In a recently published article, entitled "What's Your Visitor's UPA?" may have confused some of you. One reader emailed me asking for more information.

Essentially, the article was based on the fact that we think in relative terms. And if your copy doesn't cater to this natural, human propensity, your readers will make assumptions that might not work in your favor.

I call this tendency "UPA," or "unconscious paralleled assumption." It means that people will unconsciously assume there's a parallel between one part and another (or its whole), even if the two are totally unrelated.

For example, you visit a department store and notice that the shelves are dirty, cheap and unprofessional-looking. You will naturally assume, at an unconscious level, that the business behind it or the products it sells are just the same... In other words, dirty, cheap and unprofessional.

In my article, I used an example one of my students pointed out one day in class. He asked: "What's the difference between a tennis ball and a soccer ball?" He continued, "It's not that one is small and the other is big, or that one is yellow and the other is black-and-white, which is what most people will say... The difference is SIZE or COLOR."

Marc, the confused reader, then emailed me with the following:

"I read your latest article with great interest. I understand most of it, except for the point you were trying to make with the chair and table, as well as the point with the tennis ball and a soccer ball. Quite frankly, I've read it over and over again, but I simply don't get it. You seem to be saying that the difference is not their size, it's their size? This makes no sense to me, and whatever the point is that you're trying to make to me is less than obvious. I'm feeling cheated, like I've missed the joke that everyone's howling over. It's leaving me so uncomfortable and baffled that I'm moved to write this inquiry for further explanation."

Here was my answer...

Marc, don't feel cheated because in reality you are proving my student's point. You are thinking in relative terms, which is how most people think. (As a matter of fact, you just did it, yourself, when you said, "I'm feeling cheated, like I've missed the joke that everyone's howling over.")

If I'm describing two different sizes (or colors or whatever), I'm not directly answering your question but merely implying the difference by simply describing two different characteristics. I'm only relating the difference by making a comparison between the two, in other words.

Essentially, by "difference," I want to know WHAT makes them different and not HOW they are different. If I use a comparison, at best responding in such a manner can only imply the difference.

Here's a really simple example. If I asked you what color is the sky, rather than telling me "blue" (which is the direct, logical answer), you'll probably answer with "it's the same color as my car," "it's not red," etc. In other words, you are relating it to something else.

You're thinking in relative terms.

Most of us do. And most of your prospects and visitors do, too. You were baffled, which is the point I tried to make. We think in relative terms. And your copy must work to appeal to this behavior. The last thing you want to do is confuse your prospects. If they are, they'll click away. Fast.

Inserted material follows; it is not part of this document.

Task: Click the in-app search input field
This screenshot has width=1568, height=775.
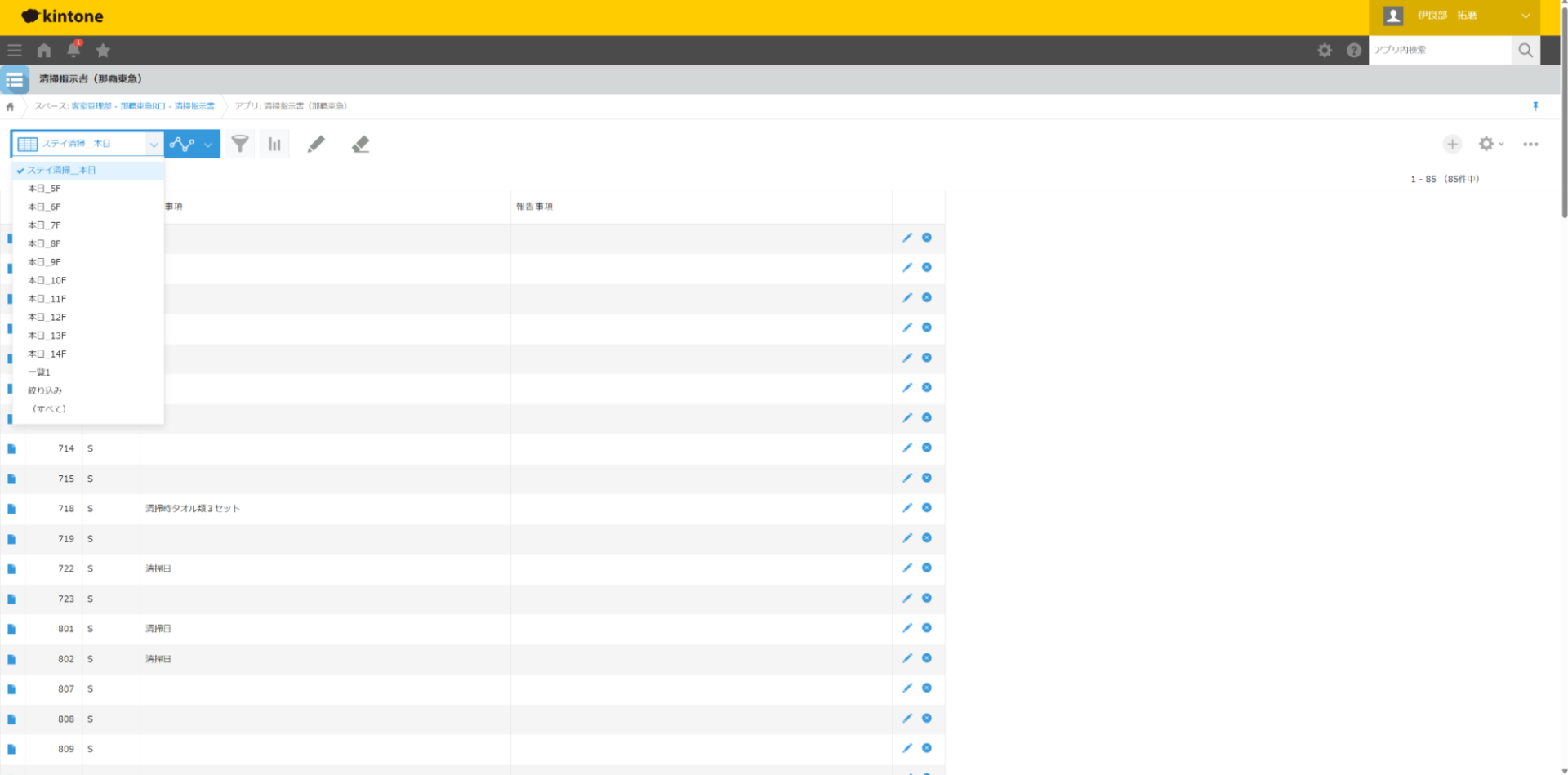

Many websites have copy that only the seller or webmaster understands content that may be understood by only one segment of the population but is harder for others to understand. So, use comparisons, analogies or metaphors so that the mind can understand what it is being told.

Let's say you sell real estate. You want to convey to your audience the sheer size of a piece of land you're attempting to sell. But if your copy only says "140 acres of land," this is only a logical measurement the mind may still not grasp the meaning (or the value) of "140 acres."

The reader may ask, "What's the size of 140 acres, anyway?" The mind thinks in pictures, not in numbers. And since it thinks in relative terms, it will try to compare 140 acres to a visual equivalent, which will be difficult.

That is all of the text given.